■ **Selected excerpt**
By Stefani E. Buhajla |

The Trump administration’s recent deployment of National Guard troops and federal resources to major U.S. cities reflects a growing majority of Americans who are fed up with inaction on public safety. After years of unchecked violence and open-air drug use, many see these moves not as overreach but as long overdue. 

Fueling much of this primordial decay is a Fentanyl epidemic, which is now the leading cause of death for Americans under 50. Meanwhile, other rampant street drugs like meth and bath salts are inducing or worsening levels of psychosis, unlike anything in history. The result has been broken people, broken homes, broken cities, and unspeakable violence. Tents and waste sprawl across once beautiful urban centers while needles litter children’s playgrounds, and women avoid pumping their own gas after dark. 

The United States’ rate of violent crime, such as rape, robbery, and assault, is nearly three times higher than Europe’s. And the homicide rate? That’s seven times higher. Worse still, an alarming number of these crimes are perpetrated by repeat offenders. Our criminal justice system is failing to carry out the duties of its most basic requirement: to protect the public from career criminals. A quick glance at any morning paper on any given day in any city across America will tell the story.

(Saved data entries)
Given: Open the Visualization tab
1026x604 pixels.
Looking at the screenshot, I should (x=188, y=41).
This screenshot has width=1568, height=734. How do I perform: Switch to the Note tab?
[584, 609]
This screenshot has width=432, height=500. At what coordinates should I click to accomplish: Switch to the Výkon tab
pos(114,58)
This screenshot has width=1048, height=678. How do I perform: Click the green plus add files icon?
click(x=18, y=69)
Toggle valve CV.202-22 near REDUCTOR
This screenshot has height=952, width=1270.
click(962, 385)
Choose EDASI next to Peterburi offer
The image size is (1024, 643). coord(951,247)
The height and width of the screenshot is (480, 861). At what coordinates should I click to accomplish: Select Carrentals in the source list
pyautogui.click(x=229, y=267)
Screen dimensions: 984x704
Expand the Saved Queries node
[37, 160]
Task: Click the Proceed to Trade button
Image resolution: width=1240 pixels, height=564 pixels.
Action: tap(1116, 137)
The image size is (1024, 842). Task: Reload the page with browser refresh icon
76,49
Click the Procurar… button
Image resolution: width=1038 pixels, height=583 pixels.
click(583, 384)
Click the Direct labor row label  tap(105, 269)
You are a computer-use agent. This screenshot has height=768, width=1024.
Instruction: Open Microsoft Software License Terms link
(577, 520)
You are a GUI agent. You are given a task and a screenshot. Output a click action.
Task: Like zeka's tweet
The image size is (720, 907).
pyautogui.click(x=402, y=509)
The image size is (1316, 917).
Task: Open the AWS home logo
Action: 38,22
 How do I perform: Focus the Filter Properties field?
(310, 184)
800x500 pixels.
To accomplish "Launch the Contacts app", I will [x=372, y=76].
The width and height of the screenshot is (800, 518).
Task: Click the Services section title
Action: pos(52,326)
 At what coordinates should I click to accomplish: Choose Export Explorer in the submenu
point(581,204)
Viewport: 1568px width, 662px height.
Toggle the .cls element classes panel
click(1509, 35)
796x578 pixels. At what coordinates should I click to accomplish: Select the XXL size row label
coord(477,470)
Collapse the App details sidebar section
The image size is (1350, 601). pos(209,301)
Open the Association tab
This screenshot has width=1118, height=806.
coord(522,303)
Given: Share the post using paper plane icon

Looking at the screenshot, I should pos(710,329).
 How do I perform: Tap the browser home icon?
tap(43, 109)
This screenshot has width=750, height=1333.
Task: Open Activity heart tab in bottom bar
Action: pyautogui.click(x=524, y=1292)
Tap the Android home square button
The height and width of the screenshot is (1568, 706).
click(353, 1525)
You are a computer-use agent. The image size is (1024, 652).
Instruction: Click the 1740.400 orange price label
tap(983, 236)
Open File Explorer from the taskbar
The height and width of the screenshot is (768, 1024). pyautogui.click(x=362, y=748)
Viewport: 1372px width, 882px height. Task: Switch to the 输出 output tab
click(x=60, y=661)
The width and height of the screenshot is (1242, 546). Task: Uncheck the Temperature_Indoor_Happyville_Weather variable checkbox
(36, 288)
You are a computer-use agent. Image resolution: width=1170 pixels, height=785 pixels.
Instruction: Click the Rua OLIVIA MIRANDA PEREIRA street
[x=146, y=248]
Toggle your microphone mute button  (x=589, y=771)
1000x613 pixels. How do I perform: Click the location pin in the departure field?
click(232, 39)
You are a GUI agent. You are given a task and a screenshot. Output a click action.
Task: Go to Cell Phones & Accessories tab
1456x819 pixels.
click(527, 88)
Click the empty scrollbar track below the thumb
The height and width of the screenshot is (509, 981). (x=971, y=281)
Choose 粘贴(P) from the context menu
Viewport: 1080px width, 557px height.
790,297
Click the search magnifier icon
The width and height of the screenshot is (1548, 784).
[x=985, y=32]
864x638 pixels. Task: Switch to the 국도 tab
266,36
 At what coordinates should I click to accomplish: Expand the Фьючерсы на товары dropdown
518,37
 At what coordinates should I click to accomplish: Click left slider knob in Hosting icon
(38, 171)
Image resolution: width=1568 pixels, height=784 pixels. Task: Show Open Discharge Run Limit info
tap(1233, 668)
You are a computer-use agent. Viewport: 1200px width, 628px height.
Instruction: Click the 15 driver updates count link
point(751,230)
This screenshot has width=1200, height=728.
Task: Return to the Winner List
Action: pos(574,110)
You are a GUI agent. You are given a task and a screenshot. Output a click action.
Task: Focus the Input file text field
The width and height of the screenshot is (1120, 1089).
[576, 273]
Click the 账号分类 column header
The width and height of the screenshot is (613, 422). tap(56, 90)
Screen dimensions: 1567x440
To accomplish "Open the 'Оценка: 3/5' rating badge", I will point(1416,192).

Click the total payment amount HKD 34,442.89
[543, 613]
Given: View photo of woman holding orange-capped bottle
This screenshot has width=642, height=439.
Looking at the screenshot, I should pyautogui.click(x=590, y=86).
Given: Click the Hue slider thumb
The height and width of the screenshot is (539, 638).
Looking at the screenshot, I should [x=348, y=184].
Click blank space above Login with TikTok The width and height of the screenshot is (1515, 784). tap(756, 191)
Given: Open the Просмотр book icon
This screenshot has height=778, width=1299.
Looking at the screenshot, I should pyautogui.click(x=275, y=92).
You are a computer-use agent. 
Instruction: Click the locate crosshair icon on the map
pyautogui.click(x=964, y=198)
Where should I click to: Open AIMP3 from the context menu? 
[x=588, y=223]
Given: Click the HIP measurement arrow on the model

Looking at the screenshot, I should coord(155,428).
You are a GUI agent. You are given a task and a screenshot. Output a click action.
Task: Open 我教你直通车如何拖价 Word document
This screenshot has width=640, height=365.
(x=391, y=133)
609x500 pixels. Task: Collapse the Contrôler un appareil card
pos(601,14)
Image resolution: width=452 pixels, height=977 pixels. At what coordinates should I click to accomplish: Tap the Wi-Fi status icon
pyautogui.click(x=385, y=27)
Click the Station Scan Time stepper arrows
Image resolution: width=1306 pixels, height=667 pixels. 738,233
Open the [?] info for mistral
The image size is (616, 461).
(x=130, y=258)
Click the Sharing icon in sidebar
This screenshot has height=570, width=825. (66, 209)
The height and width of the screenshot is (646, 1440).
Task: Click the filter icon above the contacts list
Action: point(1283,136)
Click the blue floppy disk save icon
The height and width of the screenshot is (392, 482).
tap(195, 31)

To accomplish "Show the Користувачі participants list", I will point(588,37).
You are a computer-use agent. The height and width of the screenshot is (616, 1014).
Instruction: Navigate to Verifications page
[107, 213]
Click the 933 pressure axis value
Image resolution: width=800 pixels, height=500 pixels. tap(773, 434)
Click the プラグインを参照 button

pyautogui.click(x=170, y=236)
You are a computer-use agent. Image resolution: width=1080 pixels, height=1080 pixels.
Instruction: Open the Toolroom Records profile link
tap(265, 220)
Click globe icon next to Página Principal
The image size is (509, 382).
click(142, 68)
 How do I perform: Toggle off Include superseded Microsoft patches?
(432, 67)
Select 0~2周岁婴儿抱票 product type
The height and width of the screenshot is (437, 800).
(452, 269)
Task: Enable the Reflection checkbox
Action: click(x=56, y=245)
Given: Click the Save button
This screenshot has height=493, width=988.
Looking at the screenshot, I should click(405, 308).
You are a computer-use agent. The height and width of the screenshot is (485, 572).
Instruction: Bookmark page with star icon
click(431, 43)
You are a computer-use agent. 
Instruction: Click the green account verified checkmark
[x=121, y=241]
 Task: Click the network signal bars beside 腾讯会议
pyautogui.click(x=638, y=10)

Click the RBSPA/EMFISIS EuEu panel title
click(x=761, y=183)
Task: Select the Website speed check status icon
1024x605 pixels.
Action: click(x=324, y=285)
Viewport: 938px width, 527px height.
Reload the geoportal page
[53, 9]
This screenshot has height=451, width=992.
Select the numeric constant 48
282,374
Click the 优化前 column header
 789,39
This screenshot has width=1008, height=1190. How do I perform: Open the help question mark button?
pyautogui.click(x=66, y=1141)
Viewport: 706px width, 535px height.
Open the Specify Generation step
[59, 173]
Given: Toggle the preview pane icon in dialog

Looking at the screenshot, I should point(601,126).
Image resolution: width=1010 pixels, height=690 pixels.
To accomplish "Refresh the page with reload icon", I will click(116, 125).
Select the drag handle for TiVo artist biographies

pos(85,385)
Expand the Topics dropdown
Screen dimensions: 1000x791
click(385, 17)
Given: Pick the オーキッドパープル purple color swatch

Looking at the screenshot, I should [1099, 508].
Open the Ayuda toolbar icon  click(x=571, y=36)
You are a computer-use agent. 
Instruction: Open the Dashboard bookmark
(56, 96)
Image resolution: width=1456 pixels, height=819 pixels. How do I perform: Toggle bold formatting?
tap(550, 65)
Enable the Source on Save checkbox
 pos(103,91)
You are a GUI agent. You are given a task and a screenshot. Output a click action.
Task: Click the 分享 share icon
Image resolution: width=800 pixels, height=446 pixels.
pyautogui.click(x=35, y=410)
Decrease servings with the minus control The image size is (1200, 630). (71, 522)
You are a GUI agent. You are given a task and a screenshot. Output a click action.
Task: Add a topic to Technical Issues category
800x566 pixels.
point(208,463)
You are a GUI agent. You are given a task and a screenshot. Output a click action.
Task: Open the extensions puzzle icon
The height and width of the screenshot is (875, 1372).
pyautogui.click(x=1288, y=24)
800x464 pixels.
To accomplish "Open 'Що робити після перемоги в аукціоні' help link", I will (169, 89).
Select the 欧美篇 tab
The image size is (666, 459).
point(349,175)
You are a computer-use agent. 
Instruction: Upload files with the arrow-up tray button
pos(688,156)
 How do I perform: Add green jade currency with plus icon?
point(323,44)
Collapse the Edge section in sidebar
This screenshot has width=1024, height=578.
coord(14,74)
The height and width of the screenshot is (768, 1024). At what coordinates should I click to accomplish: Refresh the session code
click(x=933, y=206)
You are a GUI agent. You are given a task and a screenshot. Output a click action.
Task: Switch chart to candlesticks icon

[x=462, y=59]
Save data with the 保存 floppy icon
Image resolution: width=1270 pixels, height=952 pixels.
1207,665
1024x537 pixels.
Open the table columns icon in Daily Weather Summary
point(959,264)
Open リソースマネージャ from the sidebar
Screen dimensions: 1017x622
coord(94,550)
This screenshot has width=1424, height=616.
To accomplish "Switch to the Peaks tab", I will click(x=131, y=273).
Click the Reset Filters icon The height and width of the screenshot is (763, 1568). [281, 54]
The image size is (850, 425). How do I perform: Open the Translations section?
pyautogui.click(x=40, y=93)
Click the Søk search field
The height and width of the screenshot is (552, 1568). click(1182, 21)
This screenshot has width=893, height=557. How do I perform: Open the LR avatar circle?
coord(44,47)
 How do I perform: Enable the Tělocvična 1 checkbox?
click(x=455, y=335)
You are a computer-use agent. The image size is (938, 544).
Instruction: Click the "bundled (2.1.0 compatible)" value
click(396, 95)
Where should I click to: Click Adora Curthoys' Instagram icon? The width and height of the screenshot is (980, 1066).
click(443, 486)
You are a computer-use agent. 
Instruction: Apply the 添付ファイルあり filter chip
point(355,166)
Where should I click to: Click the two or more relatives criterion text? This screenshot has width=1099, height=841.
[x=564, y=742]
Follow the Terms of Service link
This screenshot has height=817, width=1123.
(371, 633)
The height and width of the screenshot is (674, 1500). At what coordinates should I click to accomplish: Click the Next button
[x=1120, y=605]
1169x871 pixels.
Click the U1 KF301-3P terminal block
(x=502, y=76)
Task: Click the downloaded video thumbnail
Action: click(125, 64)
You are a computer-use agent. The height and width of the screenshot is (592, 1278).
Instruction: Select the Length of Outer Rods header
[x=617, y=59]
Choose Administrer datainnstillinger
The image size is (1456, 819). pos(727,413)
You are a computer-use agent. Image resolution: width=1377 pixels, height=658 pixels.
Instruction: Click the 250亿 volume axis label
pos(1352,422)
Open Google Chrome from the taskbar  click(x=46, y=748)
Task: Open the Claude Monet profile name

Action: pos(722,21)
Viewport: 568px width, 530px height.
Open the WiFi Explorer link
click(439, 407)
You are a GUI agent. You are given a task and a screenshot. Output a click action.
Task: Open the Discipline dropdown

■ **Given exercise**
According to the essay on public safety, how does the homicide rate in the United States compare with Europe's?

■ **The reply**
It is seven times higher.